■ Exercise objective: Repeat the entries below exactly as they appear, with no pictures.
+ + + + +
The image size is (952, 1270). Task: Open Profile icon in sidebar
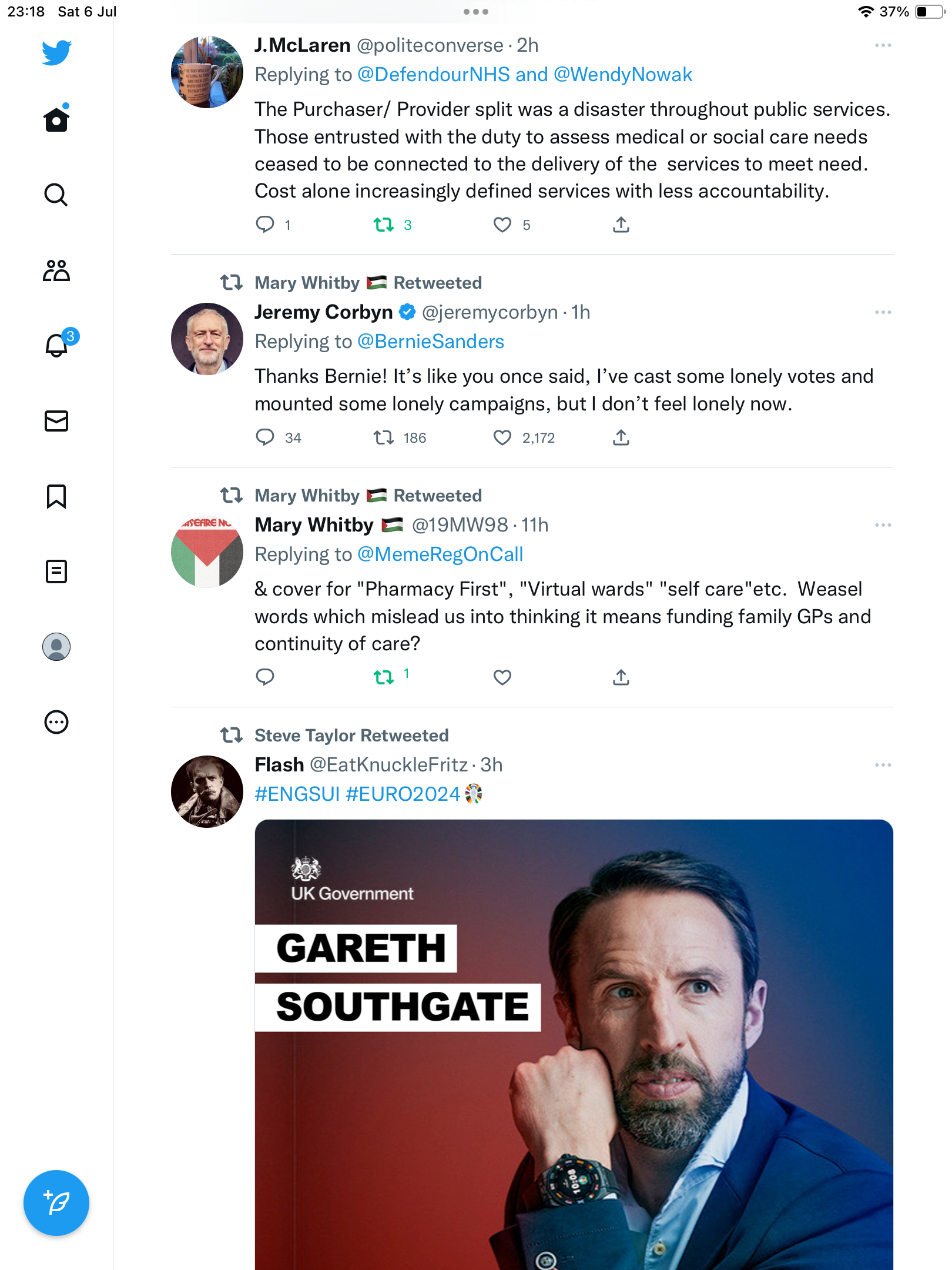[x=56, y=647]
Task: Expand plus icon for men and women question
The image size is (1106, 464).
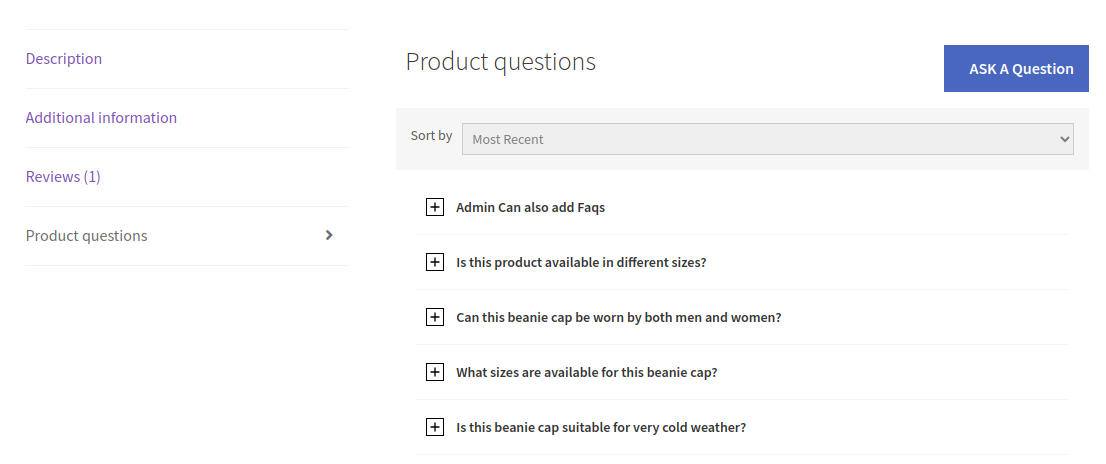Action: pyautogui.click(x=434, y=317)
+ + + + +
■ Output:
The image size is (952, 1270). Task: Open Profile icon in sidebar
[x=56, y=647]
Task: Expand plus icon for men and women question
The image size is (1106, 464).
Action: pyautogui.click(x=434, y=317)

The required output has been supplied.